[Haskell-cafe] Brainstorming on how to parse IMAP

Tue Aug 5 13:43:03 EDT 2008

Donn Cave wrote:
> I mentioned that my parser may return an incomplete status.  In principle,
> something like
> 
>   parseResponse :: ByteString -> Maybe (IMAPResponse, ByteString)
> 
> That means the parse needs to be repeated each time until enough input
> data has accumulated.  I worried a little about how to represent a
> useful incomplete parse state, but decided that it isn't worth the
> trouble - the amount of parsing in an ordinary response is too trivial.

But the problem here is getting that first ByteString in the first place.

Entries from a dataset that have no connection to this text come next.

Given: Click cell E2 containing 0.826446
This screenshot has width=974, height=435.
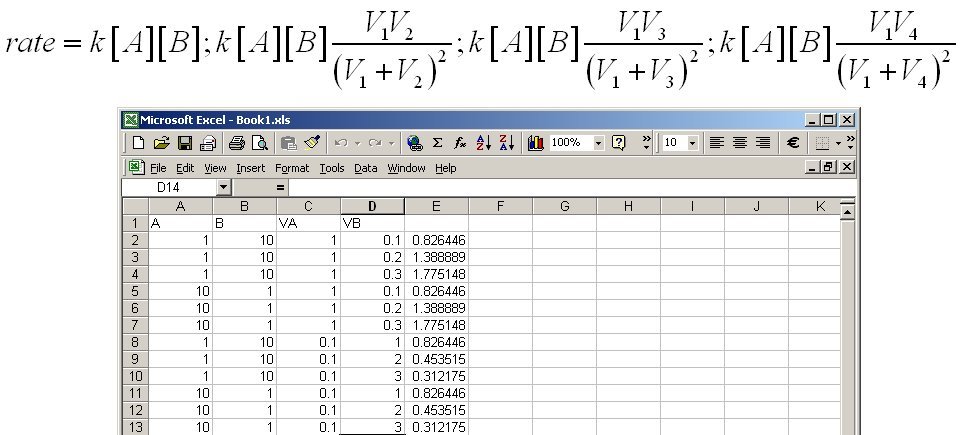Looking at the screenshot, I should pyautogui.click(x=436, y=241).
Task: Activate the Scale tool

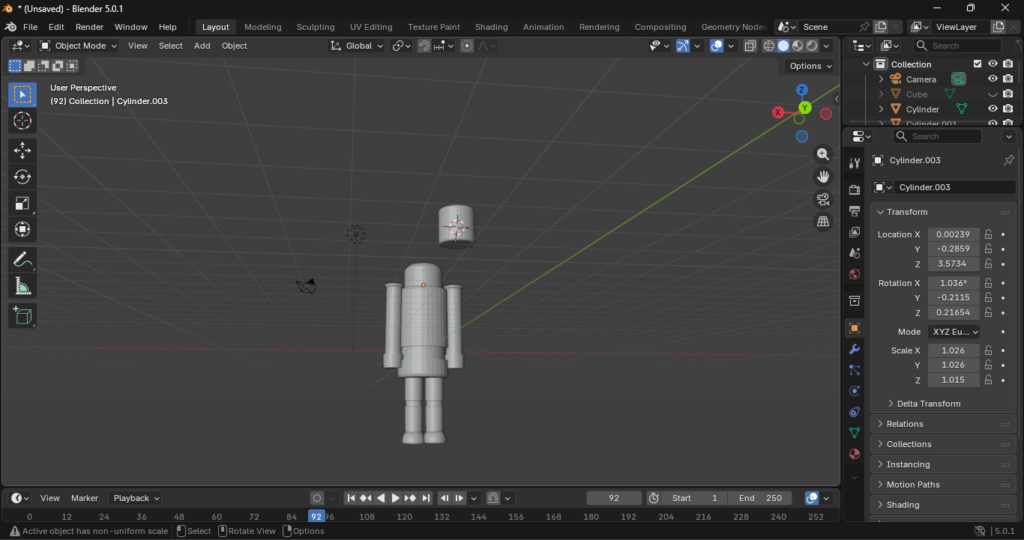Action: (22, 204)
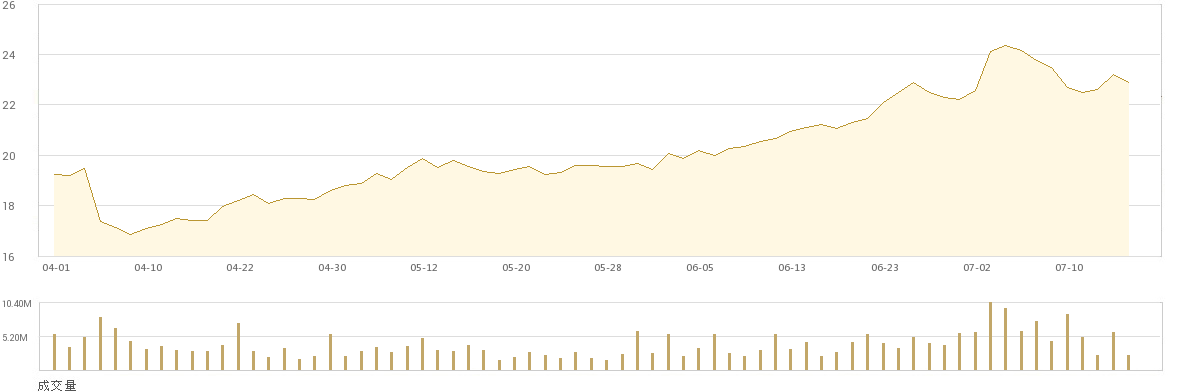Screen dimensions: 1180x392
Task: Click the 06-05 date label
Action: point(700,268)
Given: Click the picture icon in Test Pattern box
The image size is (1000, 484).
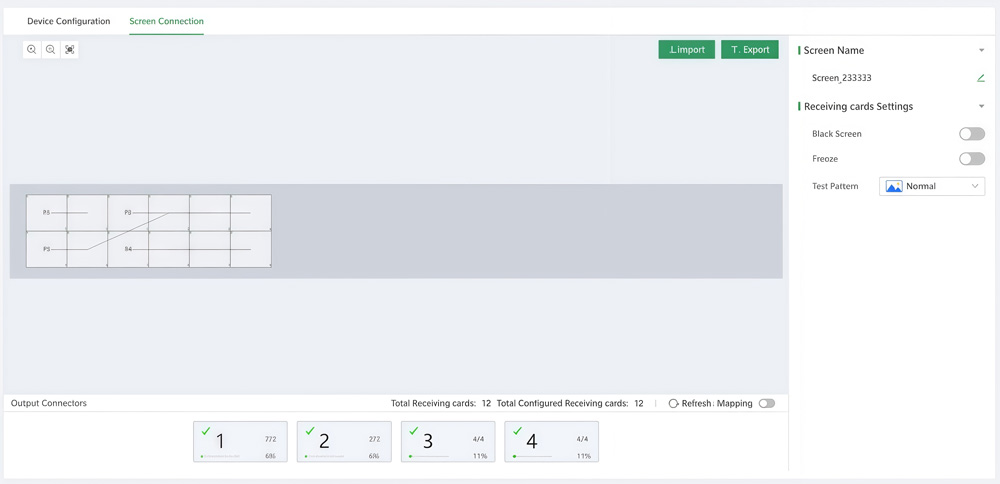Looking at the screenshot, I should click(x=894, y=186).
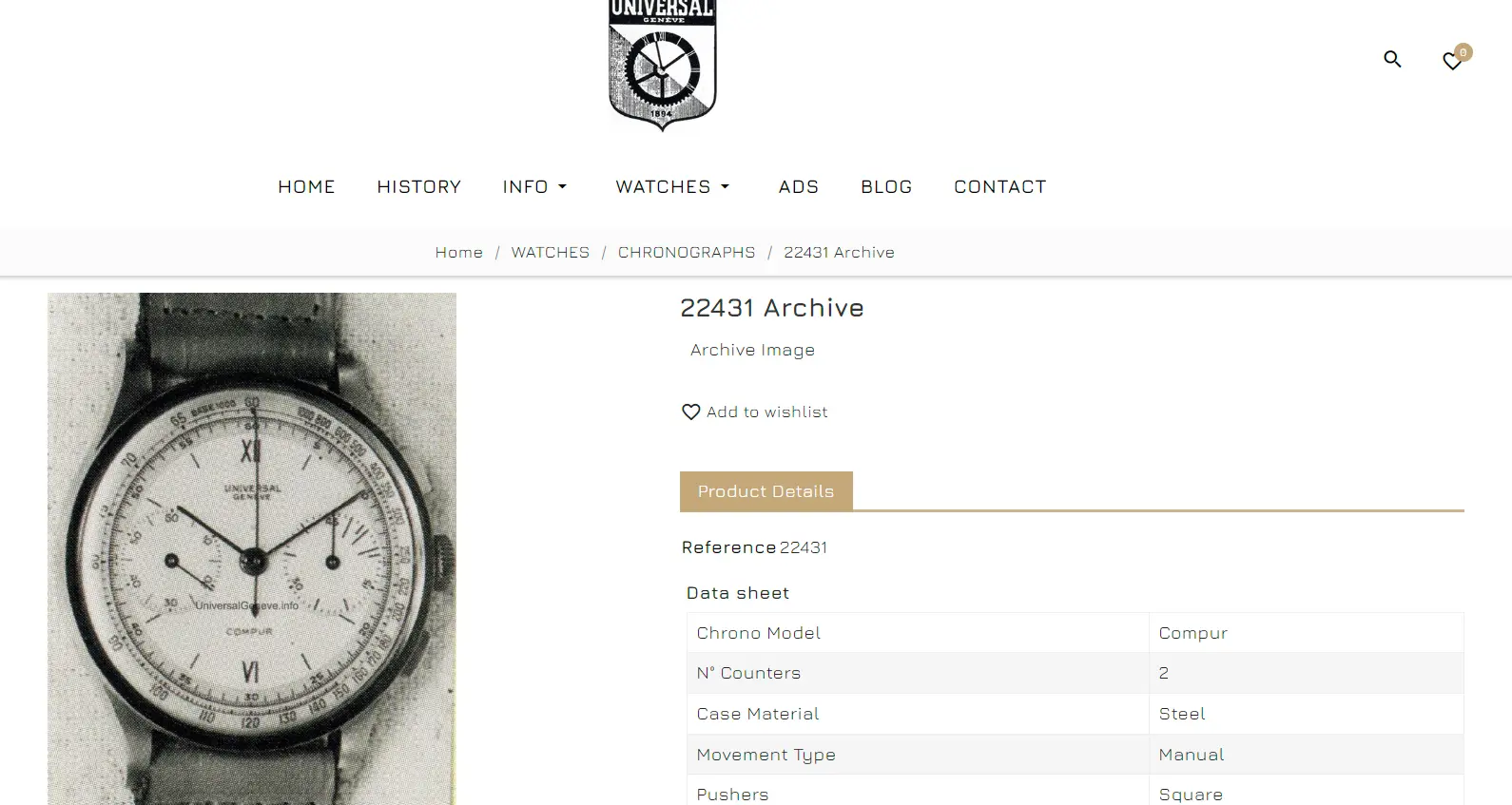Open the HISTORY page
This screenshot has height=805, width=1512.
click(x=418, y=187)
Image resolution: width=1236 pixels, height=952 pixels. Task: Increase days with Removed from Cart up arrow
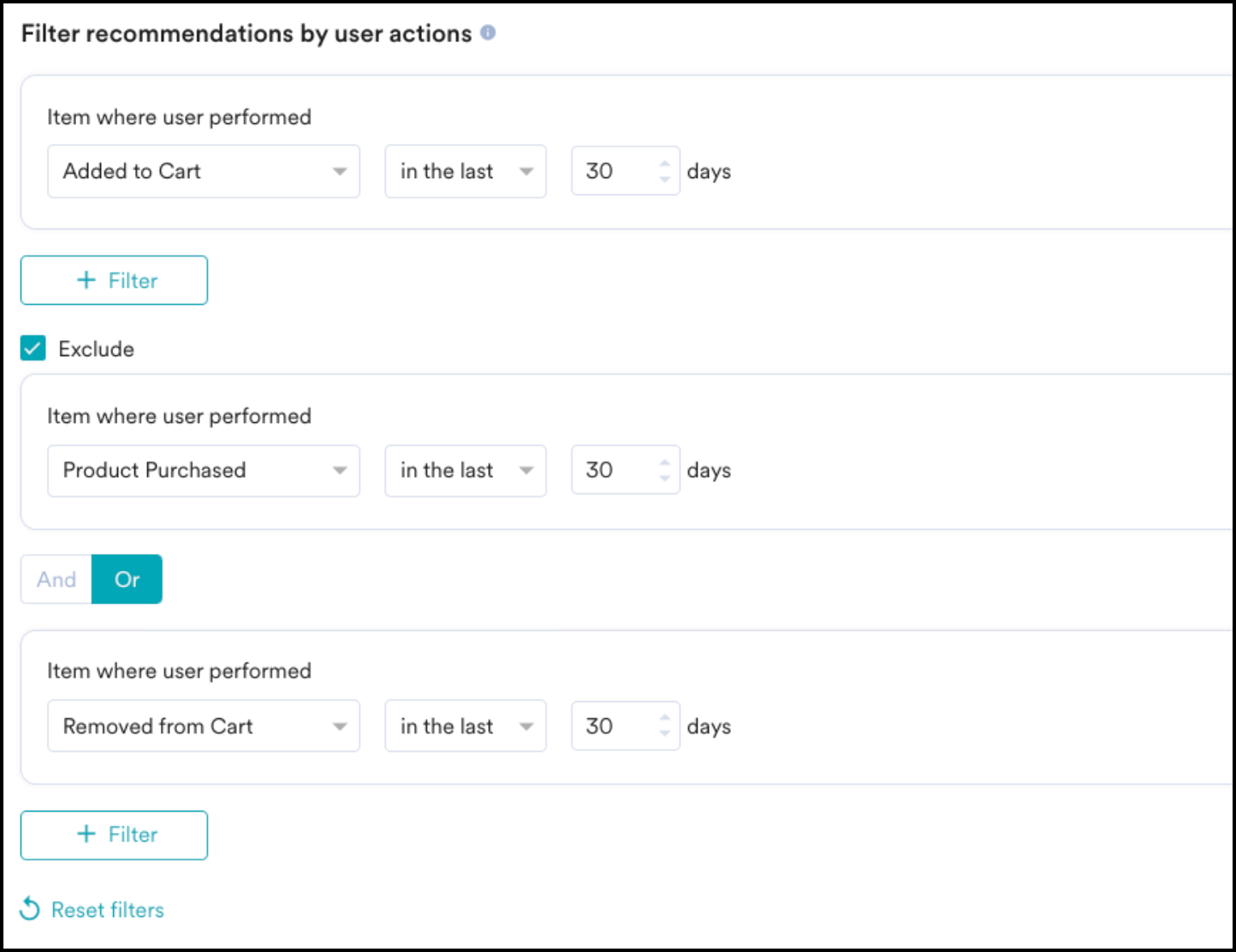665,717
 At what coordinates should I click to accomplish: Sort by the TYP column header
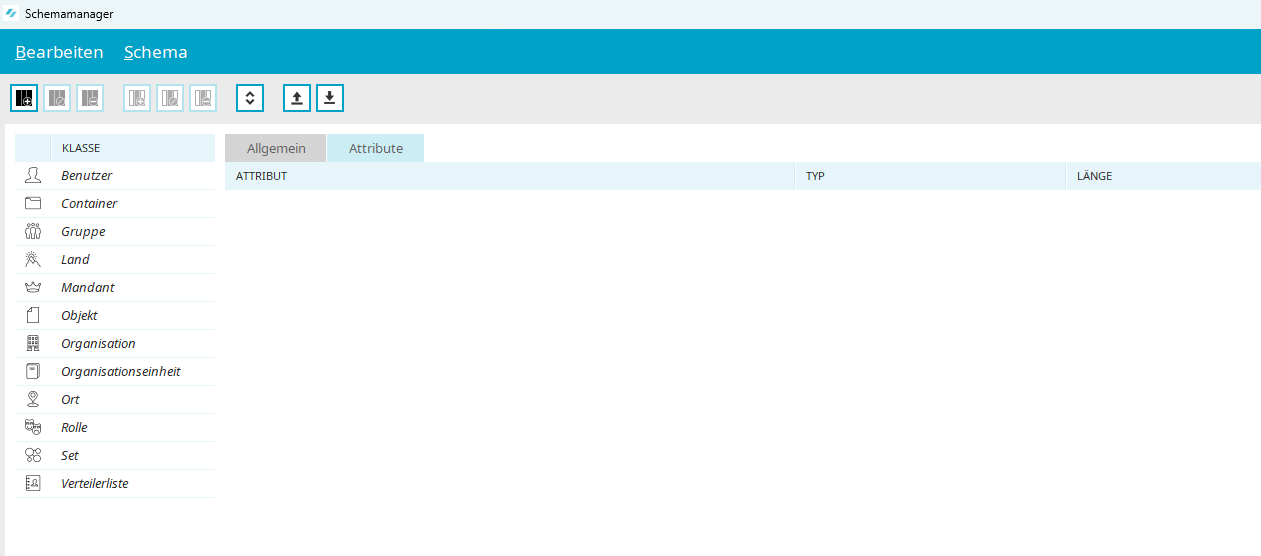coord(815,176)
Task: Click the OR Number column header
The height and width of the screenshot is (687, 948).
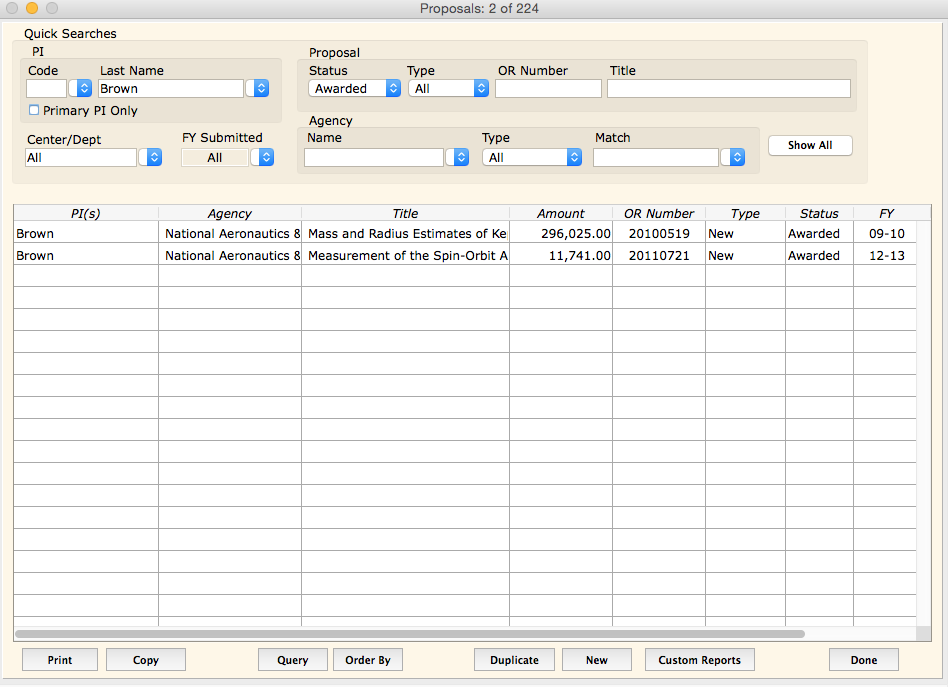Action: click(x=658, y=213)
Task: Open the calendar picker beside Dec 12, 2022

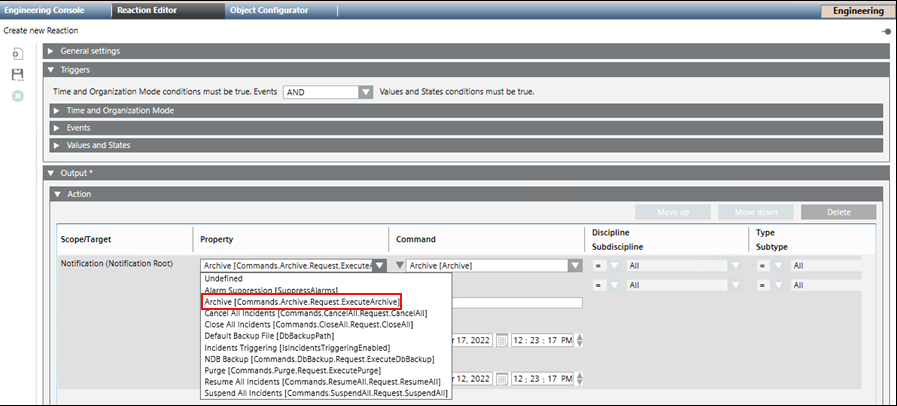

Are you suggesting it would be the result of hGetContents or somesuch,
reading from a socket?

I've tried the sort of approach with my FTP library.  It can be done,
but it is exceptionally tricky and I wouldn't do it again.  You have to
make extremely careful use of things like try in Parsec, and even just
regular choices (sometimes it wants to read a character that won't exist
yet.)  Also buffering plays into it too.

The trick with reading from the network in a back-and-forth protocol is
knowing how much to read.  You have to be very careful here.  If you try
to read too much (and are blocking until you read), you will get
deadlock because you are reading data that the other end isn't going to
send yet.

And that, as I see it, is the problem with the above.  It seems to be a
chicken-and-egg problem in my mind: how do you know how much data to
read until you've parsed the last bit of data that tells you how to read
the next bit?

> | 3) The linkage between Parsec and IO is weak.  I cannot write an
> | "IMAPResponse" parser.  I would have a write a set of parsers to parse
> | individual components of the IMAP response as part of the IO monad code
> | that reads the IMAP response, since the result of one dictates how much
> | network data I attempt to read.
> 
> 
> The parser should just parse data, and not read it.
> 
> You don't need to worry about whether you can get recv(2) semantics on
> a socket with bytestrings, and you don't need to saddle users of this
> parser with whatever choice you might make there.  You don't need to
> supply an SSL input function with the same semantics, or account for
> the possibility that data might actually not be coming from a socket
> at all (UNIX pipes are not unheard of.)  You don't need to lock users
> into whatever execution dispatching might be supported by that I/O,
> potentially ruling out graphics libraries etc. that might not be compatible.
> 
> So I would let the application come up with the data.  In general,

Well, your response here begs the question of how much you want to
automate from the application.  Yes, there are multiple ways of
communicating with IMAP servers, but you have the same synchronization
issues with all of them.  Yes, I plan to let the application supply
functions to read data.  But in the end, that is pointless if those
functions can't be written in Haskell!

> I don't think there's any way to specify how much to read - I mean,
> the counted literal certainly provides that information, but that's the
> exception - so I would assume the application will need some kind of
> recv(2)-like function that reads data as available.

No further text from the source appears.